COMMENTS (4 to date)
aretae writes:

Apologies for warmup:
I grew up a wunderkind, college classes at 9, fought with parents to skip high school and go to college directly...standard many-sigma geek prodigy stuff. My current field is education, and I count my primary valuable skill as watching (and evaluating) how people think.

Re: Murphy.
I once took a class from Kevin Murphy at Booth, and while I find that most professors even at good schools are only moderately smart, Murphy didn't have that failing. Darn, but his thought processes are impressive. I loved watching how he was thinking, and as an educator, I loved watching him teach folks how to think better.

I'm inclined to agree with your analysis of Murphy. Hard to think you could find someone better.

Yancey Ward writes:
My wife and I are basketball fans, in particular, fans of the home team, the Golden State Warrriors. OK, get over all the laughs and derisive sneers:

As a Cincinnati Bengals fan, you will get no laughs or derisive sneers from me.

Steve Sailer writes:

Good. Maybe next time the NFL Players Union will hire him so they too can get a fairer deal. Maybe someday a College Football Players Union will hire him so they can get a cut of the action other than random envelopes filled with cash.

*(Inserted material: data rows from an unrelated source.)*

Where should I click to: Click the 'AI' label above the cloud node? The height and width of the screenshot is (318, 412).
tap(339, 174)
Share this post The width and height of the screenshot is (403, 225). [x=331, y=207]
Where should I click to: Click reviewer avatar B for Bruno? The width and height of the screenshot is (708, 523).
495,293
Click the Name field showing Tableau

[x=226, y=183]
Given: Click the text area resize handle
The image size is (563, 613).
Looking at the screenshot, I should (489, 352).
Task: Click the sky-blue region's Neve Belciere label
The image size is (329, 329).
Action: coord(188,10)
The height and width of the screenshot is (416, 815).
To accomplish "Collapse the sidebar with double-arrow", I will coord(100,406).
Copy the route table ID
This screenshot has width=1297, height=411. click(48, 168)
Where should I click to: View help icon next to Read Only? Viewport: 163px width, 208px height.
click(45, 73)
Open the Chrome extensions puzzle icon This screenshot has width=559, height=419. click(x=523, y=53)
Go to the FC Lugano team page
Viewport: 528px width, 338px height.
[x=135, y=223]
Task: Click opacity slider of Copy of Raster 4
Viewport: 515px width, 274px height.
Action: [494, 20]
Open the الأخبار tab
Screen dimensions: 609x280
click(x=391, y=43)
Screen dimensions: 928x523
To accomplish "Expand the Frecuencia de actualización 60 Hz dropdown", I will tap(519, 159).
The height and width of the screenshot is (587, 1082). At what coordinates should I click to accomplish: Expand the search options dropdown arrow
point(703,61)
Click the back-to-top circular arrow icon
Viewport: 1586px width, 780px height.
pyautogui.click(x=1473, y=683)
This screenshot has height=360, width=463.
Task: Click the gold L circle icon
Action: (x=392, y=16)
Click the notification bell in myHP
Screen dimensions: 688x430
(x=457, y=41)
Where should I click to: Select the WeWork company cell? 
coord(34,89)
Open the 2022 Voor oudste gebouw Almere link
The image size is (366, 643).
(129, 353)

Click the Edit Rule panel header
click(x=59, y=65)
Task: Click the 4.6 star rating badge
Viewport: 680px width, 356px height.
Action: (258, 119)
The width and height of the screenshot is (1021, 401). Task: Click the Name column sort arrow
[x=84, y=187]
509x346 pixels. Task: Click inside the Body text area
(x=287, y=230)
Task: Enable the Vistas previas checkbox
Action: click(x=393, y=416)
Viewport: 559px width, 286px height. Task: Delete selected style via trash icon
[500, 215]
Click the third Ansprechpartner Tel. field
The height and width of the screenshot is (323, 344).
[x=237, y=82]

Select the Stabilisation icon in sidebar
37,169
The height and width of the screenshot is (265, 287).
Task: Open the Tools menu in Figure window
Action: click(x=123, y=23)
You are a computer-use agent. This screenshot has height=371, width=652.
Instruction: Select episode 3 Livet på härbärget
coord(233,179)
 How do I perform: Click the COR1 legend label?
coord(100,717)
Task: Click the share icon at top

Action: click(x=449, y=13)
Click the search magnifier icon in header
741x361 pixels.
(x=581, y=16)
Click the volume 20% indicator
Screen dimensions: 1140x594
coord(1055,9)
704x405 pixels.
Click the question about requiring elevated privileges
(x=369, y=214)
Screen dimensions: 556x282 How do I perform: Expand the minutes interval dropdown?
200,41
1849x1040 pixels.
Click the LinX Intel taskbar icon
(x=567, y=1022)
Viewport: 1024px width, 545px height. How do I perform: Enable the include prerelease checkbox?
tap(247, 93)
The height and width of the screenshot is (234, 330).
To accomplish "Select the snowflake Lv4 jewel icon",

David R. Henderson writes:

Thanks. When I was visiting my friends Sam Peltzman and Dick Thaler, and my new friend, maybe, Bob Lucas, at Chicago in December 2005 (I remember the date because the late Dan Seligman had reviewed Charley’s and my book, Making Great Decisions in Business and Life, in the Wall Street Journal the day before,) I went by Murphy’s classroom and saw him with his baseball cap teaching IO. I caught the energy.
@Yancey Ward.
@Steve Sailer,
Re NFL, not sure. Re College Football, I totally agree with you.